Unfortunately, manufacturers are much quicker to add the features that you don't need (networking, Netflix) than the features you want (oodles of power). I'd recommend that you start with the least expensive AVR that you can get with preamp outputs, something like the onkyo 700 series refurbed from accessories4less. It will probably have enough power for your needs, but if not, you could easily add an emotiva amp.


----------



## nova (Apr 30, 2006)

Yeah, one of my biggest pet peeve's. I'd love a high end receiver with lots of power and none of the frilly foo foo.


----------



## cyniclaus (Mar 25, 2010)

Thanks for the input so far; I've been doing a lot of looking. The Marantz receivers seem interesting. 
What do you guys think of this NAD receiver?

NAD T 747 Receiver

Seems right up my alley...focused on audio performance without all the bells & whistles that I don't care about. The power rating seemed low, but reading reviews around the web they say NADs put out a lot more than the numbers would indicate, especially when all 7 channels are driven. I have an Onkyo right now and the real-world power to 7 channels is embarassing...about a third of the claimed power.


----------



## GranteedEV (Aug 8, 2010)

cyniclaus said:


> The power rating seemed low, but reading reviews around the web they say NADs put out a lot more than the numbers would indicate, especially when all 7 channels are driven.
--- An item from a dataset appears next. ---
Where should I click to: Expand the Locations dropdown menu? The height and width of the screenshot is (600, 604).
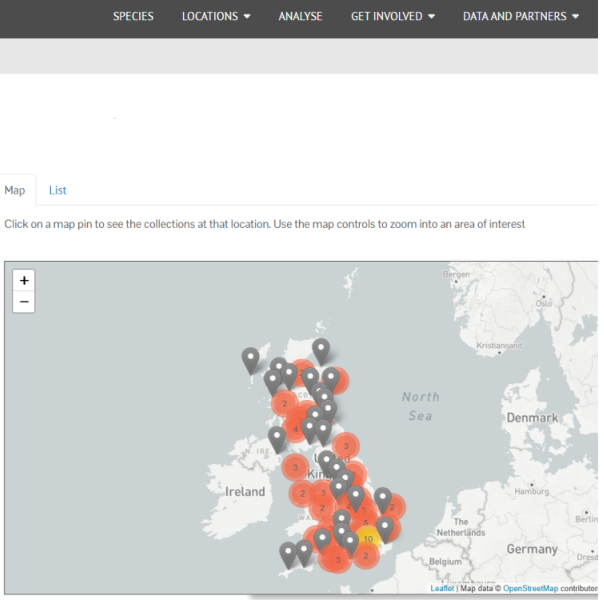click(216, 16)
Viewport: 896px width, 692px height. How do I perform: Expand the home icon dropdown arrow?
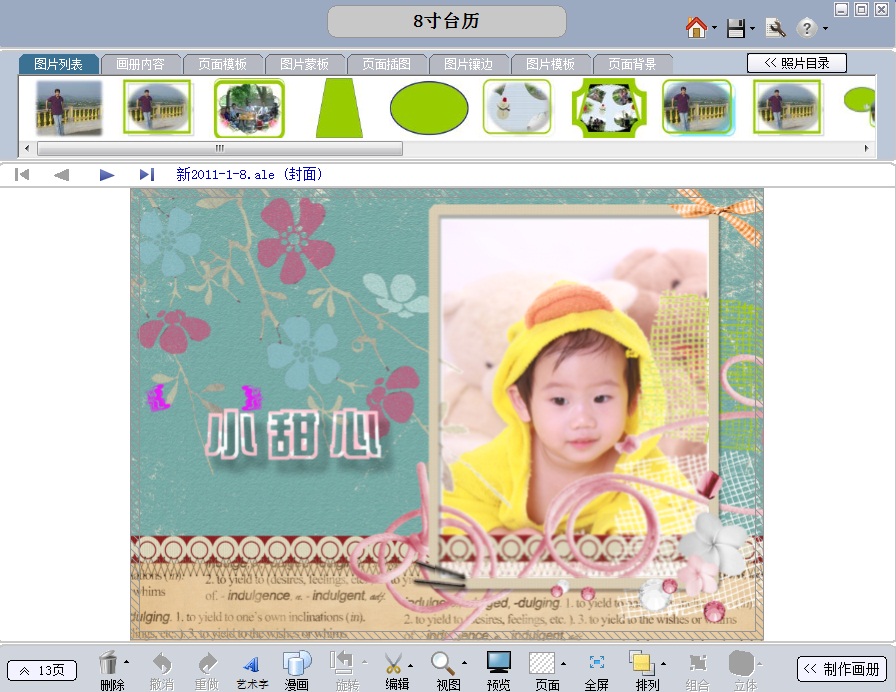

I think for starters, ask yourself how often in real world application all "7 channels are driven" equally. I do believe in an adequate power supply to deal with all chanels driven, but I find that the front three (or two) speakers are much more power hungry. They're probably further away, and their average DB level is something like 30db louder. Whereas a surround might occasionally have an ear piercing 80-85db peak in an action movies, it's mostly just relegated to 55-60db type ambience effets.... on average you may not even use a watt of surround power. So who cares if all seven channels can do 70wpc? Give me a front stage that can do 500wpc, and give my surround 30wpc, and I think the results will be more likely towards success.

HOwever good ACD performance does indicate a robust power supply. So i'm not saying it's a totally useless measurement. It's important, but it's not what I look at. To me 2 channels driven, 4 ohms with a 45+ degree phase angle, is the most important measurement.

A main speaker on the other hand has potential to have dynamic peaks in the upper 90dbs or even lower 100s depending on the source content and listening preferences - in other words it's the fronts that might want anywhere from 100w to 500w of power. 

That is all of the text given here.